For Tuesday, be ready to describe a topic and preliminary sources for a short paper (1000-1500 words), which will be due on 4/12.

Reading Questions for Africans, chapter 11 (chapter 12 in kindle and 2nd editions):
  • How did the Witwatersrand goldfield differ from the Kimberly diamond mines?
  • Why were African miners wages so low?
  • How did rural economies and families adapt?
  • What were "distinctive features" of South African industrialization?
  • Following the Anglo-Boer War (if you don't remember what that is, look it up here), what did the British do to try to retain their supremacy over the Afrikaner South African Republic?
  • What was the Group Areas Act of 1950, and what made the government so powerful then?
  • Why was mass non-violent nationalism like Gandhi's not successful in South Africa?
  • What was the Soweto Uprising of 1976, and why was it important?
  • What was the significance of the township revolt of 1984? What were important international developments?
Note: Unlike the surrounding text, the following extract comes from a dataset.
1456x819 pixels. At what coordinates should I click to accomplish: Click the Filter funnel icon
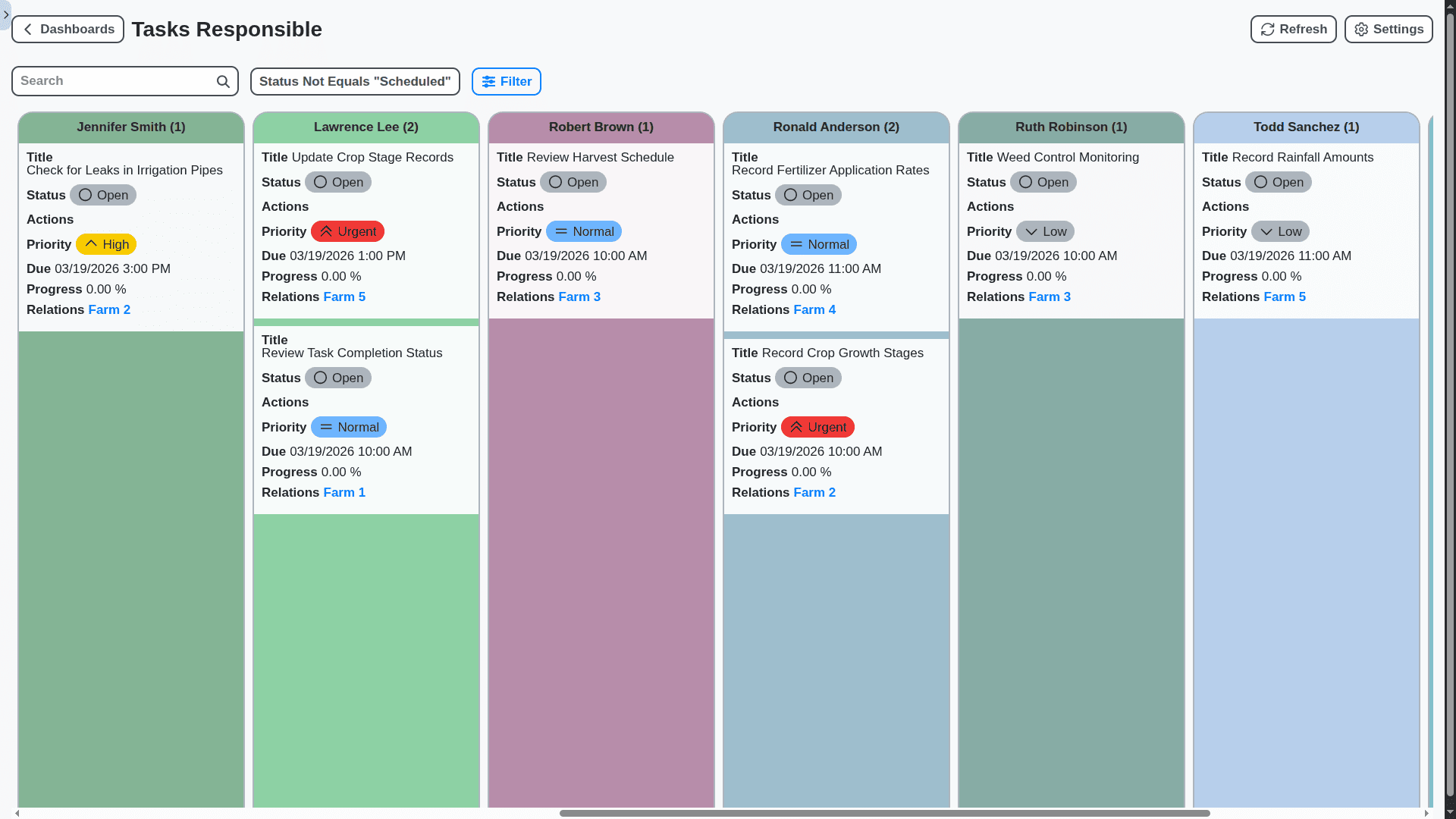(489, 81)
  • At the end of the chapter, the author says that there was a deeper reality than confrontation between the races. What was it?
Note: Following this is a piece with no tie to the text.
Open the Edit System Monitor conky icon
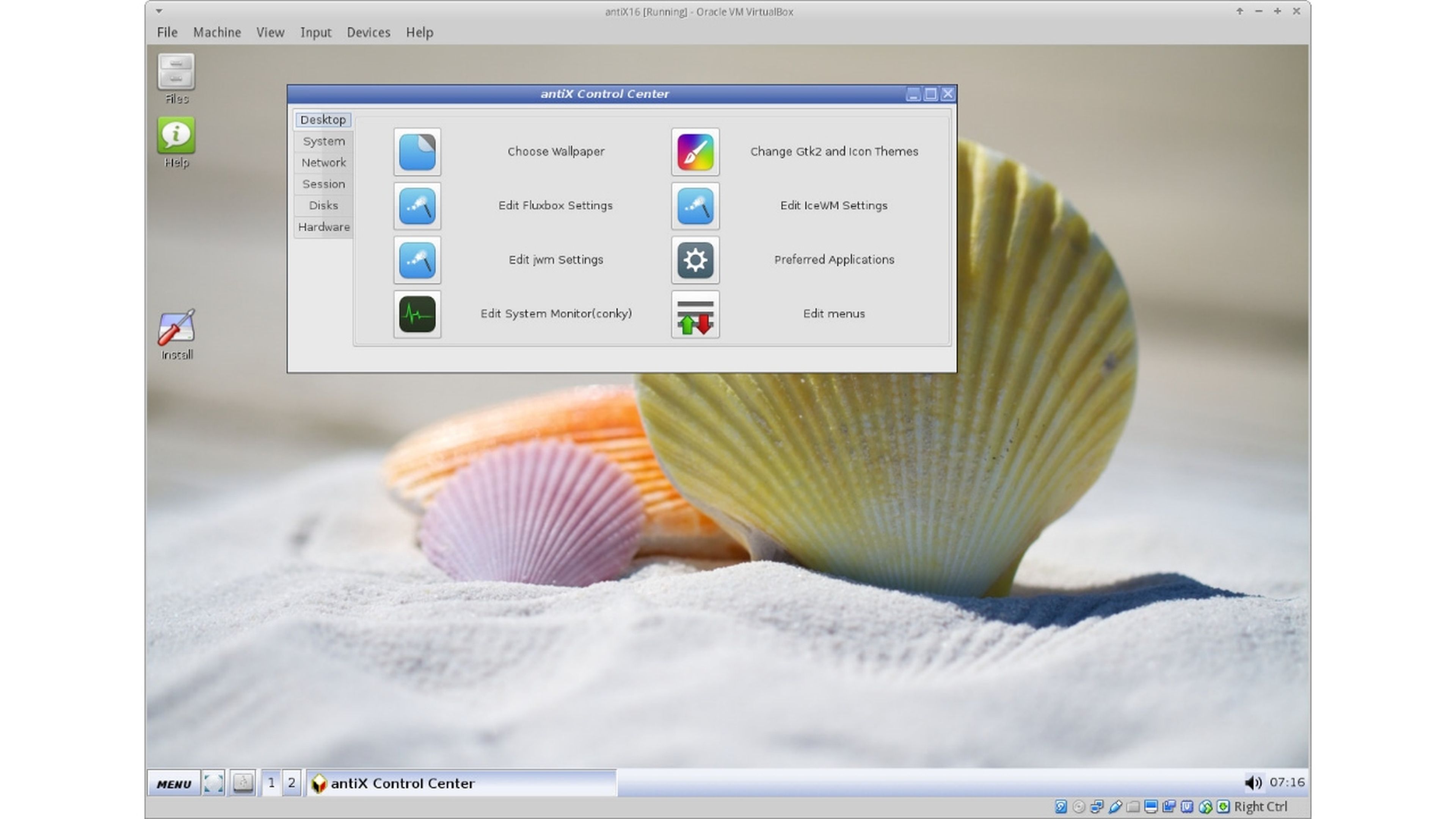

Reading Questions for Short, Chapter 7:
  • What happened to the field of African history as "Africa entered a period of prolonged economic downturn and political turmoil"?
  • What is it about Africa that makes it seem like the continent is "locked in Permanent crisis"?
  • Who is Waa Kamisoko, and how has he adapted his traditional role to modern circumstances? What was most controversial?
  • What is the deal with the historical narratives of the Ndebele people? Heroes Day?
  • What was the "first major reorientation in the field" of African history in the 1970s?
  • What was the legacy of Marxist anthropology?
  • Why is witchcraft now a focus of historians?
  • What is your reaction to the photograph by the artist Samuel Fosso (figure 29) or the one above?
  • Who is Mobutu Sese Seko? check the wiki page
  • Who creates the dominant political narrative, and where can alternatives be found?
  • What was the mission of African historians after the colonial period?
  • What debates arose among historians and where did they mainly play out?
  • Explain the issue of the relationship between history and heritage?
  • How is the question relevant to the history of the slave trade and of South Africa?